Redes sociais e filhos: o que muda agora com o ECA Digital?

26 de março de 2026

Se você é pai, mãe ou cuidador, certamente ouviu falar sobre o ECA (Estatuto da Criança e do Adolescente) Digital. A nova lei começou a ser implementada no país com a promessa de tornar o ambiente online mais seguro para crianças e adolescentes. Isso inclui mudanças como verificação de idade mais rigorosa e configurações de proteção ativadas por padrão nas plataformas.

 

Talvez a principal mudança agora seja menos técnica e mais estrutural: pela primeira vez, a responsabilidade pela segurança digital deixa de recair quase exclusivamente sobre as famílias.

 

👉 O que, afinal, os pais precisam fazer a partir da implementação da lei, quando pensamos na proteção dos nossos filhos e filhas nas redes sociais?

 

📱 O papel dos pais continua sendo imprescindível para manter uma rotina digital saudável das crianças. A grande diferença, agora, é que esse papel passa a contar com uma colaboração mais direta das empresas, mudando a infraestrutura dos ambientes digitais.

 

🛠️ As empresas são obrigadas a oferecer mecanismos fáceis de usar para a supervisão parental e de denúncia para a rápida remoção de conteúdos que violem os direitos de crianças e adolescentes. Também devem oferecer um mecanismo que bloqueia os “loot boxes” — caixas de surpresa tipo cassino, dentro de jogos e plataformas digitais — e para retirar ferramentas de design manipulativo que forçam a conexão constante.

 

⚖️ Em resumo, as famílias continuam tendo o seu papel indispensável de acompanhar e supervisionar os seus filhos na internet, mas esse papel agora fica um tanto mais justo porque a responsabilidade não é mais exclusivamente delas: as empresas têm o dever de oferecer essas ferramentas em português — o que parece óbvio, mas muitas não ofereciam — e fáceis de usar. E o Estado também terá que ajudar as famílias, fiscalizando as empresas que não cumprirem essas obrigações.

 

🚨 É importante lembrar que, agora, famílias que fizerem diretamente a exposição vexatória e humilhante, ou explorarem economicamente a imagem de forma habitual das crianças ou adolescentes, mesmo que sejam o pai ou a mãe, serão responsabilizadas. Os responsáveis terão que requerer na Vara da Infância e da Juventude uma autorização judicial para toda e qualquer exposição digital de crianças menores de 18 anos, que tenha monetização ou impulsionamento, ou que seja uma experiência habitual que gere ou tenha a intenção de gerar recursos financeiros.

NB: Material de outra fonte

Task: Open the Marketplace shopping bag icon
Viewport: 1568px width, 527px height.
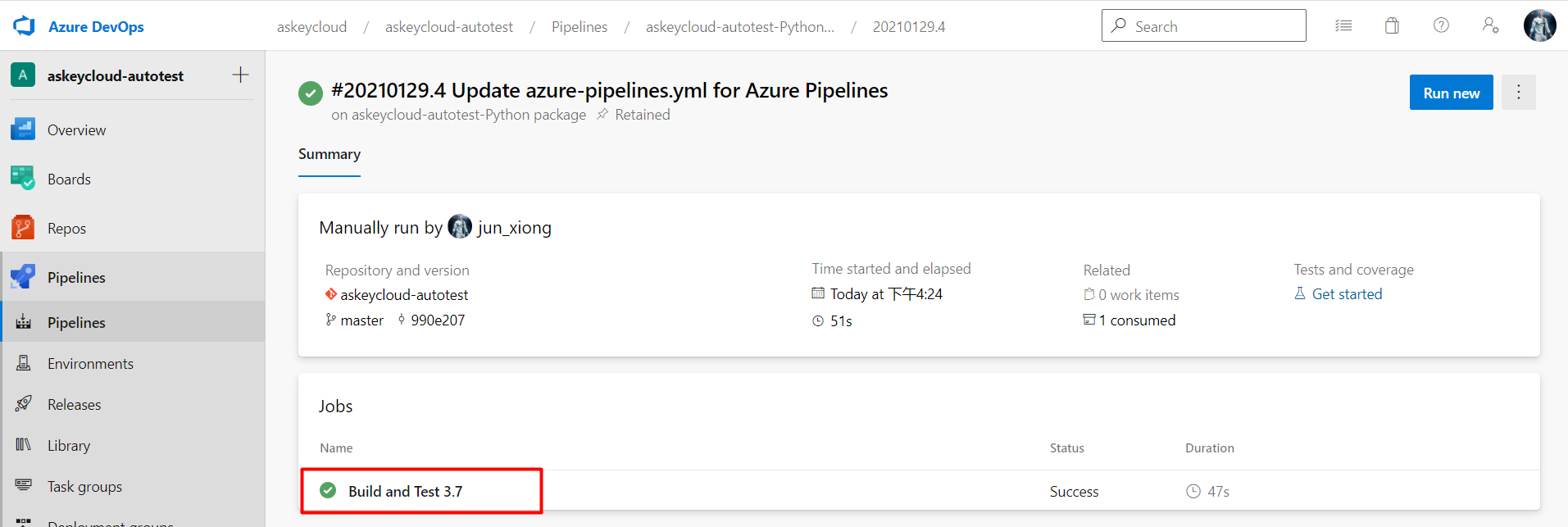Action: pos(1392,26)
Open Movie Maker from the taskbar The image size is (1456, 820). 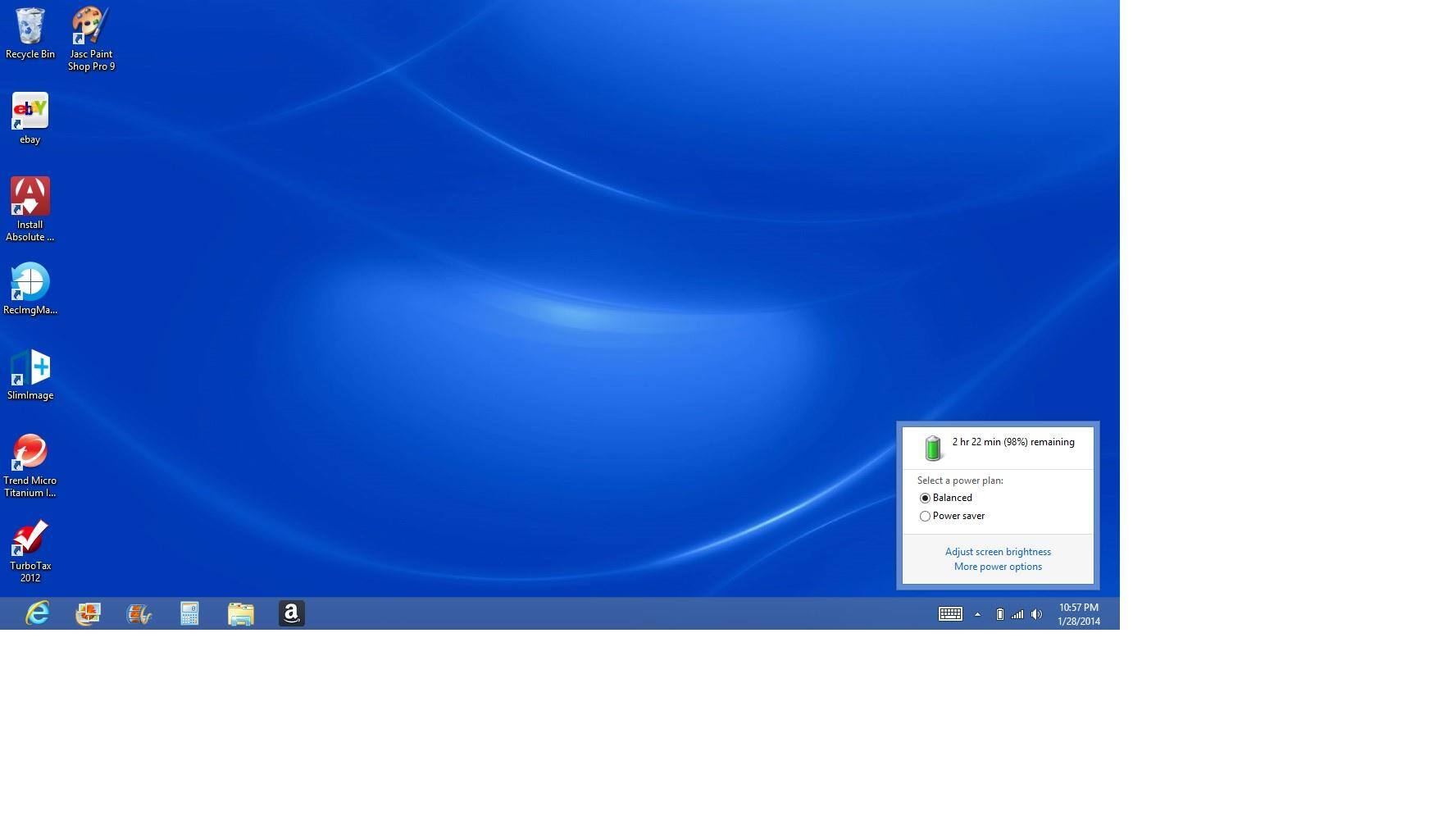(x=139, y=613)

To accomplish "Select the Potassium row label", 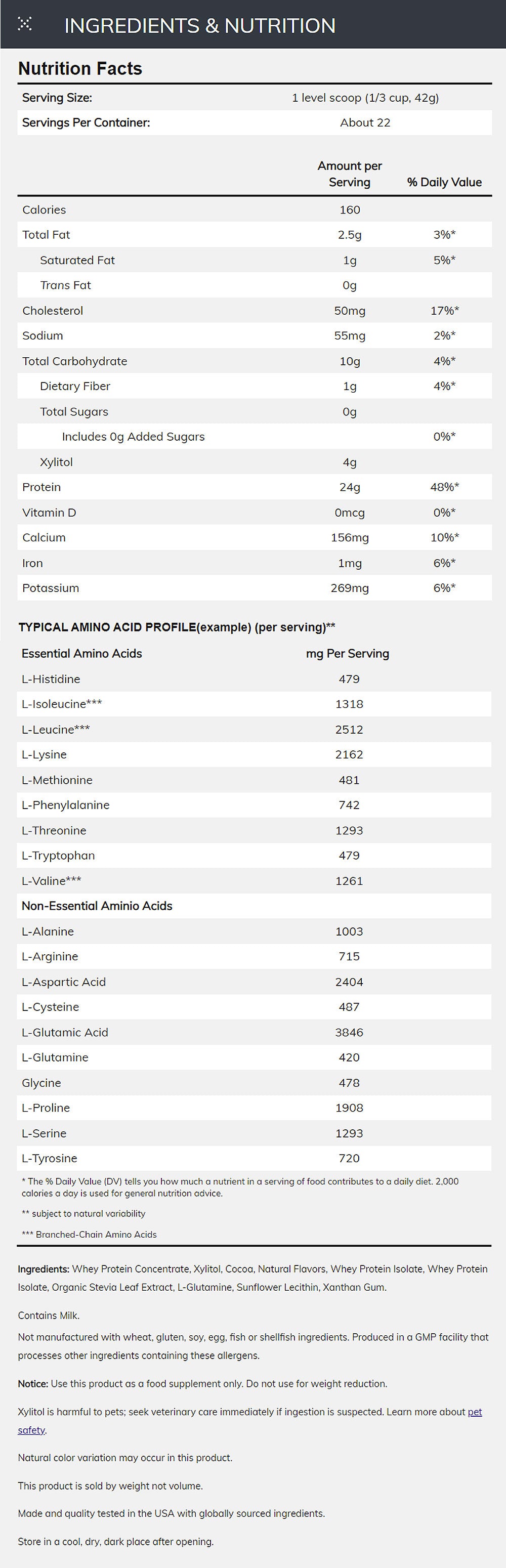I will 51,588.
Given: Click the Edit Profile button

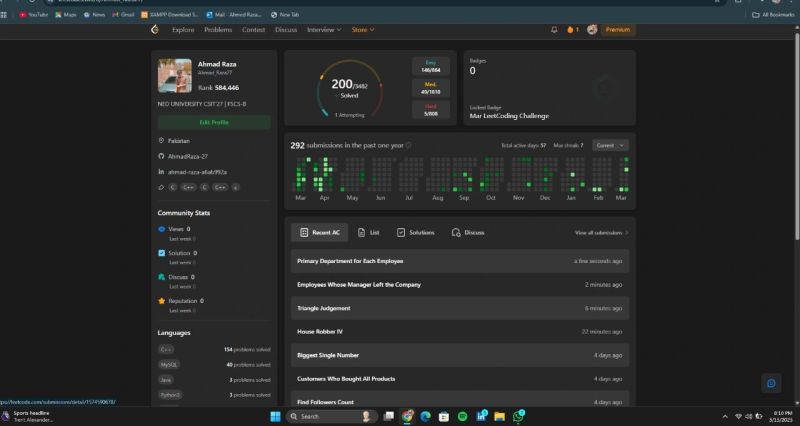Looking at the screenshot, I should pos(213,122).
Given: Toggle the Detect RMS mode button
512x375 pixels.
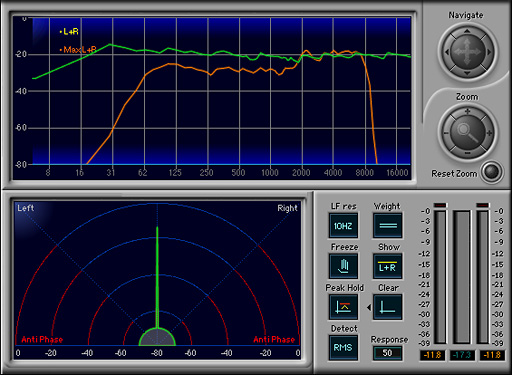Looking at the screenshot, I should click(343, 348).
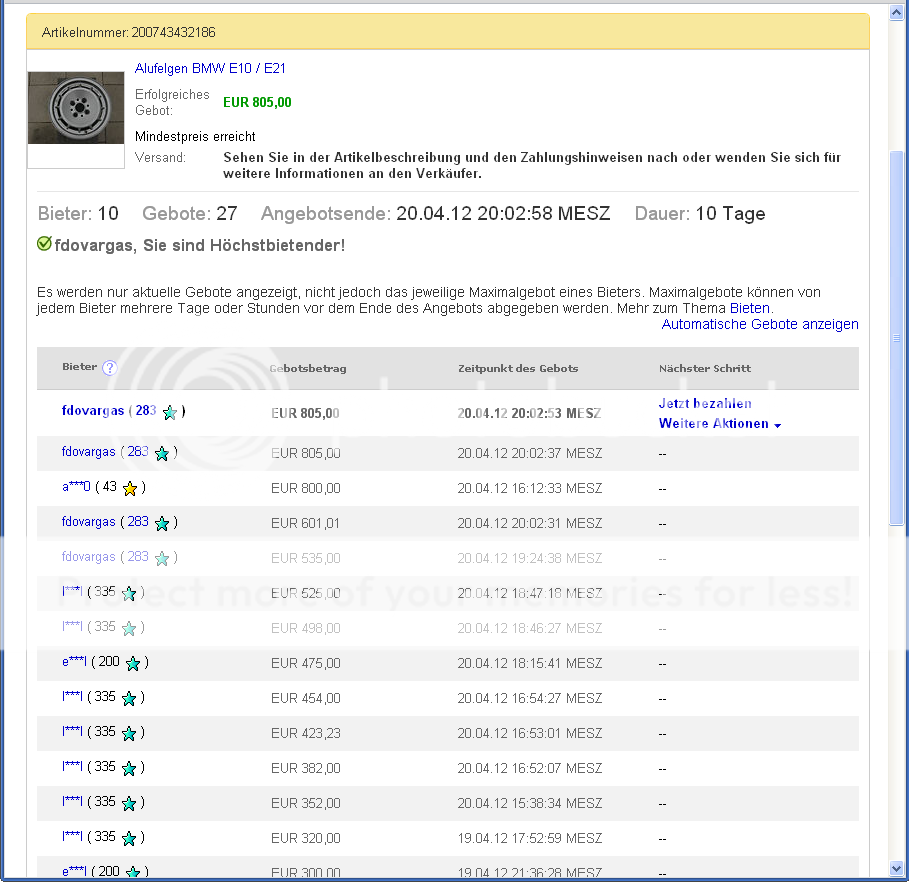Click the scrollbar up arrow
The width and height of the screenshot is (909, 882).
click(897, 12)
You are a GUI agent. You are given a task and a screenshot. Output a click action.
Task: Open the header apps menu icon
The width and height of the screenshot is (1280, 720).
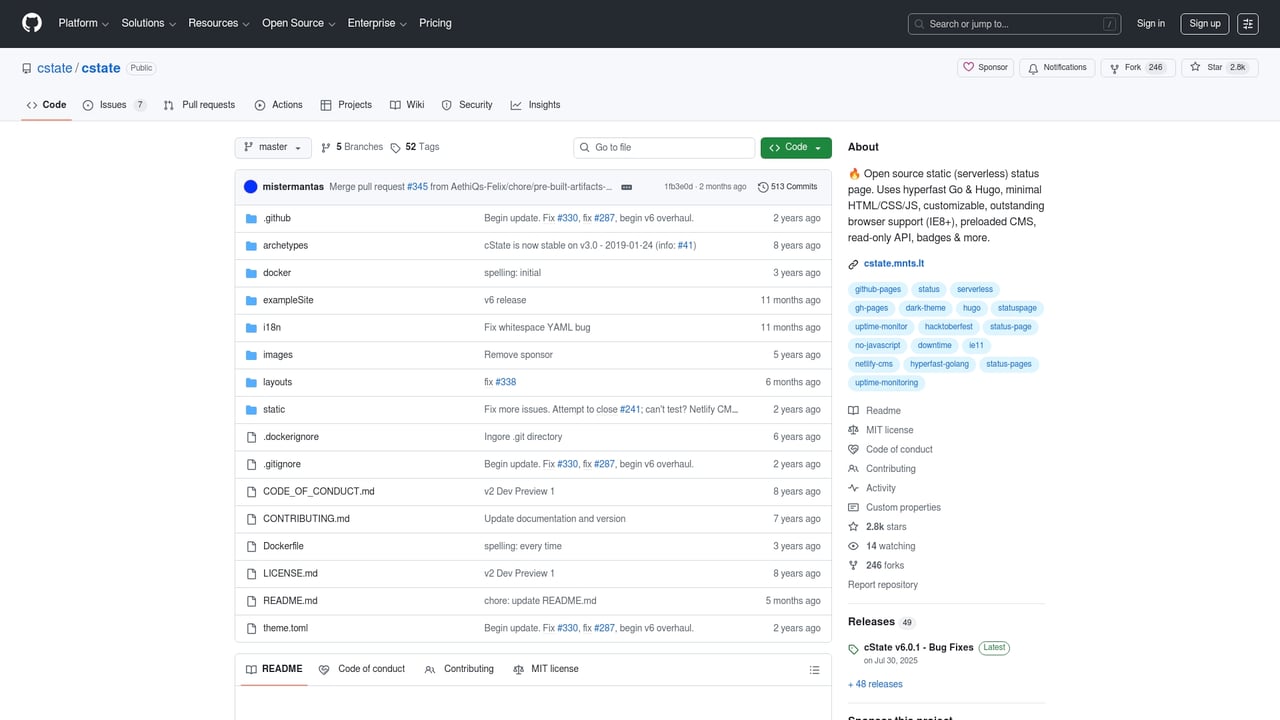[x=1248, y=24]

📜 Então, para as famílias que têm esse tipo de atividade, o alvará passa a ser obrigatório e as que não fizerem isso poderão ter os canais e as contas bloqueadas, ou responder, eventualmente, por algum tipo de negligência ou violação dos direitos da criança no ambiente digital.

 

🍎 A lei do ECA Digital traz uma demanda para toda a sociedade reorganizar o que poderíamos chamar de “dieta digital das crianças”: não podemos mais permitir que elas sejam alimentadas com conteúdo e experiências digitais tóxicas, inadequadas à idade e danosas para a saúde. Era isso que vinha acontecendo com o uso irrestrito da internet. E isso passa não só pela responsabilidade das famílias, que têm que cuidar da “alimentação” de suas crianças, mas também pela responsabilidade dos “produtores de alimento”.

 

No fim, continua o papel compartilhado: famílias, Estado e toda a sociedade, incluindo as empresas, cada um fazendo uma parte desta grande jornada de proteção das crianças na internet. Então, o papel fica fortalecido.